▶ **Material for this task**
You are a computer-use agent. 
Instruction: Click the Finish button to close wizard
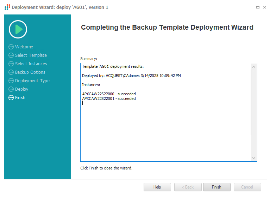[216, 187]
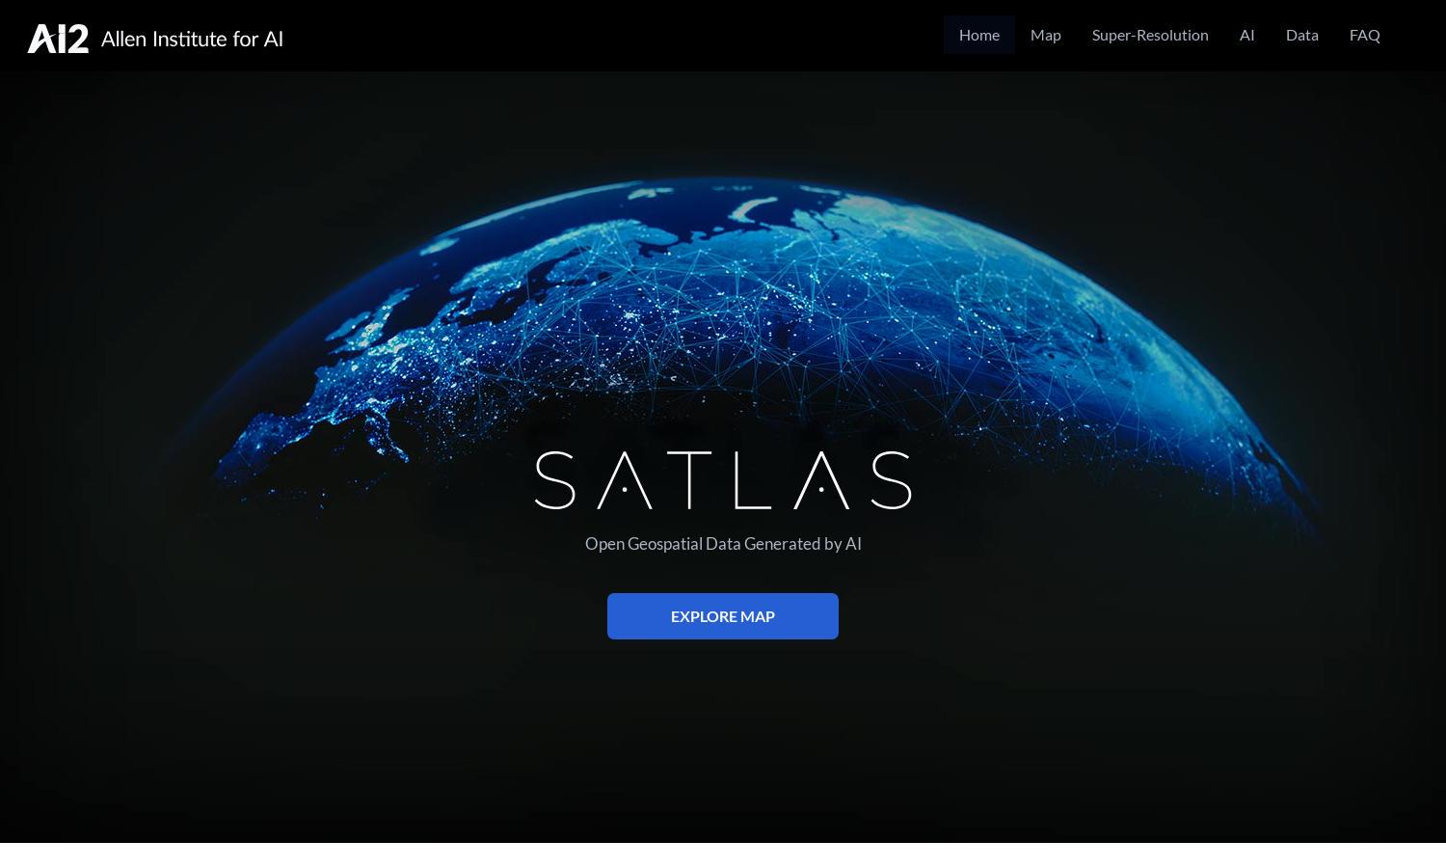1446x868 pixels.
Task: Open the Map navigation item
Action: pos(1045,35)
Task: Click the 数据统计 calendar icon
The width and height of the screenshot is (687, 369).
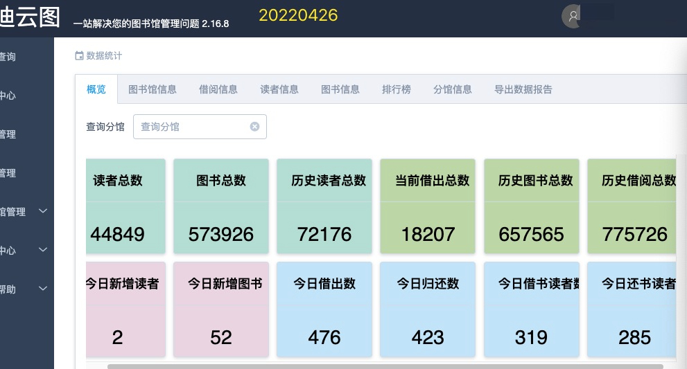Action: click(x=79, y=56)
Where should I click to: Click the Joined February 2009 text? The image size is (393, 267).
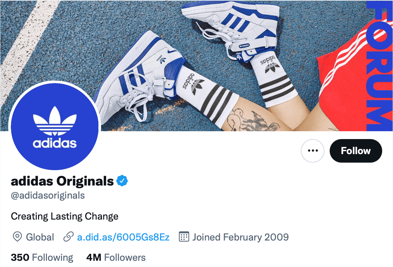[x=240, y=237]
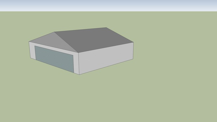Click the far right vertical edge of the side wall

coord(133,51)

▶ **Assignment**
From the material above, set down each entry exactly, but exclude the pictures.

▶ **Answer for the task**
You are a computer-use agent. 
Instruction: Click the Finish button to close wizard
[216, 187]
1446x868 pixels.
Task: Open the Map navigation item
Action: pos(1045,35)
Task: Click the 数据统计 calendar icon
The width and height of the screenshot is (687, 369).
Action: click(x=79, y=56)
Where should I click to: Click the Joined February 2009 text? The image size is (393, 267).
[x=240, y=237]
Click the far right vertical edge of the side wall

coord(133,51)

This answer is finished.